New federal education policies announced Thursday that aim to take

pressure off immigrant students will have little effect locally.

The changes are designed to give students a year to learn English

well enough to take standardized tests without penalizing schools

that have high immigrant populations. But the amendments, which take

place immediately, won’t help most Newport-Mesa, or even California,

schools, according to Rick Miller, director of communications for the

California Department of Education.

“It’s saying we don’t have to test English learner students for

the first year they’re in the system,” he said. “The reality is, a

vast majority of students enter at the beginning of the system, in

kindergarten and the first grade, and we don’t test them until the

second grade. It doesn’t give a lot of relief for that reason.”

In Newport-Mesa Unified School District, 40% of students enter

English learner programs at the second grade or above, said Karen

Kendall, director of the programs for the district. State testing

begins in the second grade, but the federal data collection doesn’t

start until third grade.

Under the federal No Child Left Behind Act, schools must show that

they are making sufficient progress toward all of their students

testing at a proficient level in English and math. Schools like

Whittier, Wilson and Pomona elementary schools have a tough time

meeting those goals because many of the students being tested do not

speak English.

Those three schools are listed as “program improvement schools”

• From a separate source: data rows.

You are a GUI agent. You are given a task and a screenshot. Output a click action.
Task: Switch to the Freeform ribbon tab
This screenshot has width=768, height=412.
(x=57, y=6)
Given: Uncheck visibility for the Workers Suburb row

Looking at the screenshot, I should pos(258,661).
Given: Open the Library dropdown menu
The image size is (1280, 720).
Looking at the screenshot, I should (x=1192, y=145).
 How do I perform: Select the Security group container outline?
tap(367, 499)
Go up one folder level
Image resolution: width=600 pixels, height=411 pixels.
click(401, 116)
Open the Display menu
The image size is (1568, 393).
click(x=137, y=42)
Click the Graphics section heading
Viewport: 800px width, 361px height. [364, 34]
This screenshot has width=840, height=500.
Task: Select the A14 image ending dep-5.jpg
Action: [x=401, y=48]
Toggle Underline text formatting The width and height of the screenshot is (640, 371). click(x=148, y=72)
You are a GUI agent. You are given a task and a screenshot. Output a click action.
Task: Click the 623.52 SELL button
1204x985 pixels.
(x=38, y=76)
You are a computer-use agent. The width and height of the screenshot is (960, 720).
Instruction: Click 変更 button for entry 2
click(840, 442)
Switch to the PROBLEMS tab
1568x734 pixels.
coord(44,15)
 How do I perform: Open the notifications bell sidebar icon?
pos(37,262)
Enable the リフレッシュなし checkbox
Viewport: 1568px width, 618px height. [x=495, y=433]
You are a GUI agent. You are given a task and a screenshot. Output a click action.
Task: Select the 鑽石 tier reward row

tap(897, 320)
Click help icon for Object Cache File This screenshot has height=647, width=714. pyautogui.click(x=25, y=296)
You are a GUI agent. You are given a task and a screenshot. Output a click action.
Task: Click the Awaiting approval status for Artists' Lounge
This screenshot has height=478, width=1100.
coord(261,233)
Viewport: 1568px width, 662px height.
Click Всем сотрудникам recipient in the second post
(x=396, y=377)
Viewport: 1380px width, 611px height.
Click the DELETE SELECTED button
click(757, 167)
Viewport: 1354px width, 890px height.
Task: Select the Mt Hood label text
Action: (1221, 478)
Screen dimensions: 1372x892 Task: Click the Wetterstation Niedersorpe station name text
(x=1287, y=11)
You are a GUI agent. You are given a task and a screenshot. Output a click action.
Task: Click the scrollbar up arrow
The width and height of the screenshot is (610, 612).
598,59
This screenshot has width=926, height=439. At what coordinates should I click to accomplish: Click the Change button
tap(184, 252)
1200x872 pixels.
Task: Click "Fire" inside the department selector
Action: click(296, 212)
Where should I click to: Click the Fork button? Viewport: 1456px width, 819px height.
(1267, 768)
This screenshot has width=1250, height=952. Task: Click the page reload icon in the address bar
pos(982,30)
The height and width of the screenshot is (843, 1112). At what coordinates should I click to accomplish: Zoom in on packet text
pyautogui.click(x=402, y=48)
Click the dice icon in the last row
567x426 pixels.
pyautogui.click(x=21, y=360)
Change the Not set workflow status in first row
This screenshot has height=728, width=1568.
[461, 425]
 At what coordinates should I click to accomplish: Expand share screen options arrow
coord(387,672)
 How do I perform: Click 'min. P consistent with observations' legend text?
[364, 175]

under No Child Left Behind because they failed to meet the federal

goals two years in a row. Schools that continue to be classified as

such ultimately risk losing federal funds.

“[The changes] will not push a lot of schools out of Program

Improvement,” Miller said.

While the federal government will throw out that first year’s

score, California will not.

California will still require all students to take the

standardized tests and will continue to report all scores for the

public school’s accountability program, the Academic Performance

Index, he said.

The new federal policy will give students entering school at

third-grade or higher an extra year to play catch-up, but because it

often takes four to seven years to achieve English proficiency, the

one free year given under the changes won’t serve as a cure-all.

“For most students, one year would not affect the time frame it

takes to learn the language,” Kendall said. “They would get the gift

of the first year and wouldn’t take [the tests] again until the next

May, so they would get a little extra time to learn.”

Latino activist Mirna Burciaga is worried, however, that education

officials focus too strongly on test scores and not enough on

training staff to make sure children can truly read and understand

English.

“I don’t think it will make a difference except in money or how a

school is labeled,” she said of the changes. “At one school maybe

they pass the test and don’t have to be labeled as Program

Improvement but the reality is: what are we doing with those

children? Just because they pass tests that doesn’t mean [a school

is] successful or trying to teach in the way they need to.”